Music
CODED FOR TRANSPARENCY
Tristan Perichs Parallels
There’s a scene in Milan Kundera’s The Unbearable Lightness of Being in which Sabina, a painter, is arguing with her lover Franz. They’re sitting in a restaurant, loud music is playing:
“Don’t you like music?” Franz asked.
“No,” said Sabina, and then added, “though in a different era . . .” She was thinking of the days of Johann Sebastian Bach, when music was like a rose blooming on a boundless snow-covered plain of silence.
Whether or not you can get past the florid language, Kundera’s point is to question music’s place in the noise-filled modern world. Of course, the same noise of modernity that Kundera laments has inspired countless composers, who have sought to make of it a music for their own time. Indeed, Sabina’s complaint echoes, negatively, the rapturous sentiments of Italian Futurist Luigi Russolo, who in his 1913 manifesto The Art of Noises proclaims, “Ancient life was all silence. In the 19th century, with the invention of the machine, Noise was born. Today, Noise triumphs and reigns supreme over the sensibility of men.”
Today, more than a century after Russolo’s statement, the din of industry has receded and digital technology has emerged to take its place. To be clear, I’m speaking in terms of the claims the sounds of these different technologies have on our consciousness: Sure, the traffic along 5th Avenue is still plenty loud, but now we have earbuds and MP3s to drown it out. The imposing and powerful have given way to the sleek and pristine; where once the roaring eight-cylinder engine served as a symbol of might, now we have the slender iPhone.
Tristan Perich is a composer particularly attuned to our present moment, and his music seems to capture perfectly the new aesthetic of the digital age. His work presents as a kind of shimmering minimalism, characterized by repetition and his distinctive use of 1-bit electronics. On first listen, the music sounds “clean,” in the already-hackneyed present-day sense of that adjective as a term a web designer might use to describe a homepage. But closer attention reveals a more complex sensibility. While Perich’s work is thoroughly of its time, his use of electronics calls attention to itself in a way that runs counter to our day-to-day engagement with digital technology.
March 25 saw the release of Parallels, the first of four records due out this year that together make up Perich’s Compositions series. To mark the occasion, Meehan/Perkins Duo—percussionistsTodd Meehan and Doug Perkins, who also play on the record—performed the piece at Sky Gallery in Brooklyn. The duo played with focus and precision. The music rang out clear and crisp in the white-walled space. Every now and then you heard the low rumble of a truck passing by on Union Street. Parallels is scored for tuned triangles, hi-hats, and 4-channel 1-bit electronics—4-channel meaning there are four speakers on stage, each connected to a 1-bit computer chip programmed by Perich to play a single line of notes.

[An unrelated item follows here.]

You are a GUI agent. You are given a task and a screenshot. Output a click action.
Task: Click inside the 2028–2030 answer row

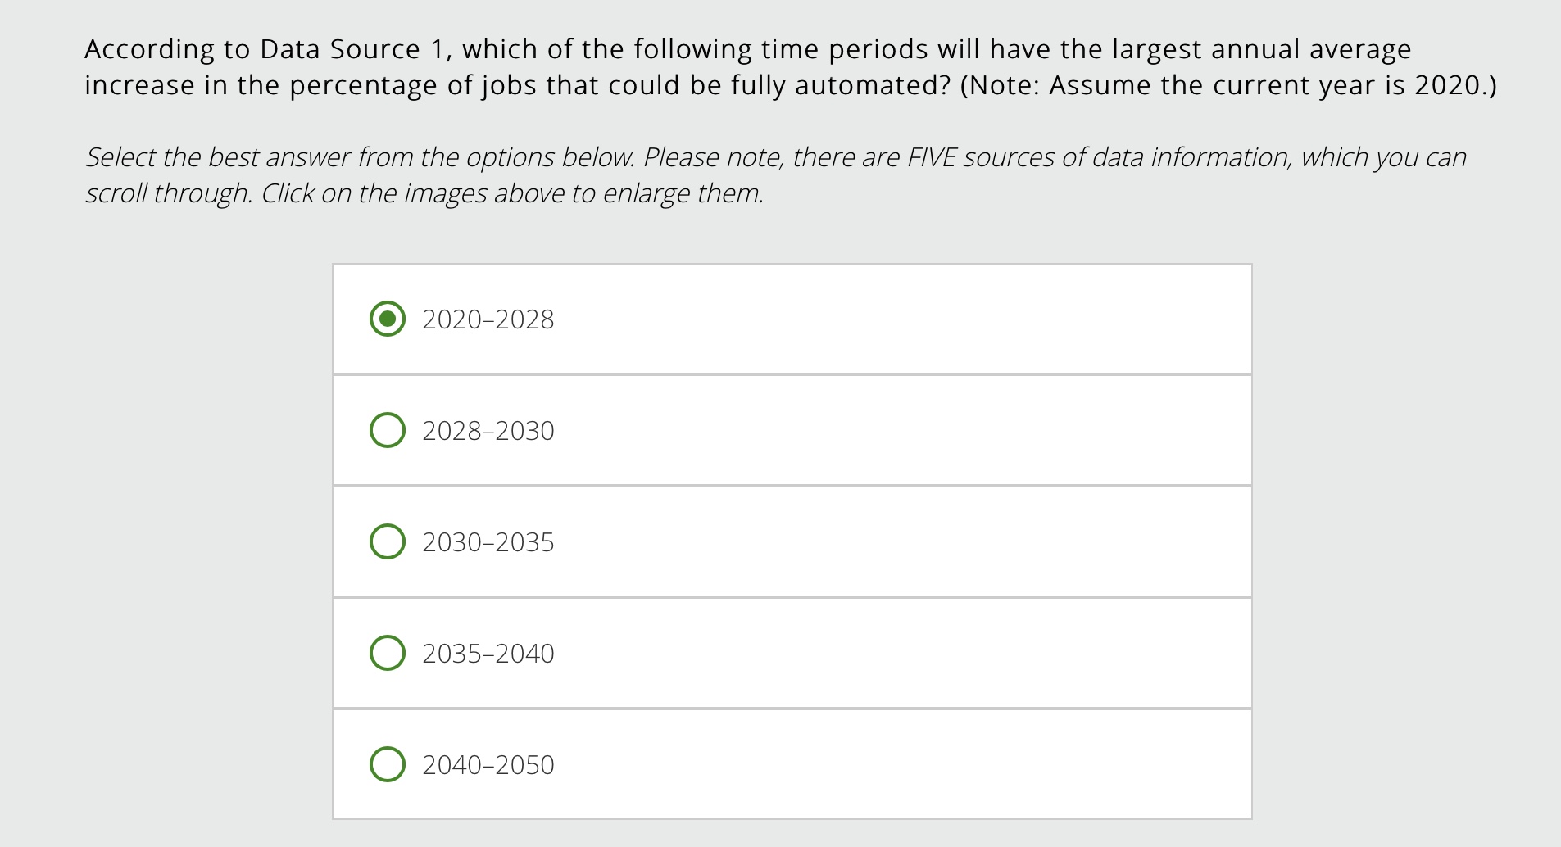[792, 429]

The electronics allow no control over timbre, dynamics, attack, or decay; they can be programmed for little more than pitch and rhythm.
For Parallels, Perich voices a rich four-part harmony in the electronics, delivered as straight 16th notes that form a hypnotic, ever-mutating pulse. The tuned triangles play a more complex, syncopated rhythm that breaks up the uniformity of the harmony; when the percussionists switch to hi-hats towards the end of the piece, the result is an even more dramatic tension between electronic and acoustic elements. Perich often exploits this tension in his work. It exists not only between the pre-programmed and live instrumentation, but also, in theoretical terms, within the electronics themselves, between the pristine code that determines what will come through the speaker and the sound that the audience ultimately hears. The necessarily thin tone that 1-bit electronics produce underscores this divide.
Introducing the performance, Perich made a direct analogy between the written score of a composition and the lines of code read by a computer: each is a set of instructions, the one being carried out by musicians, the other by a machine. This might seem an obvious analogy, but it becomes quite subversive when viewed in the context of the usual discourse surrounding technology today.
Consider the ritual surrounding a new product launch at a tech company. Companies like Apple portray their products as items of revolutionary import; they seek to awe us by presenting these things as feats of impossibly advanced engineering. The notion of transparency runs counter to these goals, and thus those who provide our devices cast themselves in the role of high priests of technology, à la Isaac Asimov’s Foundation. We the consumers are meant to purchase these items, not to understand them.
Perich’s use of 1-bit electronics is a deliberate move, it opens up space for understanding. The music is transparent, you can see how it works—indeed, you’re meant to. The four releases in the Compositions series each come with a copy of the corresponding musical score. By comparing musical notation, something that has existed for centuries, to lines of computer code, Perich is removing the mystical aura around technology. He is saying, in effect, that what we’re doing now is just the latest iteration of something we’ve always been doing. Making music deeply informed by and reflective of our current moment, Perich offers a rational corrective to its excesses.